Stored records
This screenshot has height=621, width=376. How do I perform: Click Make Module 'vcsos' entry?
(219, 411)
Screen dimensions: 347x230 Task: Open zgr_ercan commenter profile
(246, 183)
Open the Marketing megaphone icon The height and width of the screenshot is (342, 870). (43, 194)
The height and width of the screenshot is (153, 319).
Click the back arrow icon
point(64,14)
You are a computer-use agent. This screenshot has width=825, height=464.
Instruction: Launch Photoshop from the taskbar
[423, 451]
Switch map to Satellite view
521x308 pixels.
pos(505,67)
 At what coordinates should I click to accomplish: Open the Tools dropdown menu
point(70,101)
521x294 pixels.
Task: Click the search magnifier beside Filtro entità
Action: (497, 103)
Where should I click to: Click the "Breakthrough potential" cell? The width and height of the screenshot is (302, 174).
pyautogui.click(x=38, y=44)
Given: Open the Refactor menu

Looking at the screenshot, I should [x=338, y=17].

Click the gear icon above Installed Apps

(TASK BRIEF): Rewrite the lines from the start of the items through the line containing "point(64,14)", changing "megaphone" to "bullhorn" and keeping everything else the same.

(REPLY):
This screenshot has height=621, width=376. How do I perform: Click Make Module 'vcsos' entry?
(219, 411)
Screen dimensions: 347x230 Task: Open zgr_ercan commenter profile
(246, 183)
Open the Marketing bullhorn icon The height and width of the screenshot is (342, 870). (43, 194)
The height and width of the screenshot is (153, 319).
Click the back arrow icon
point(64,14)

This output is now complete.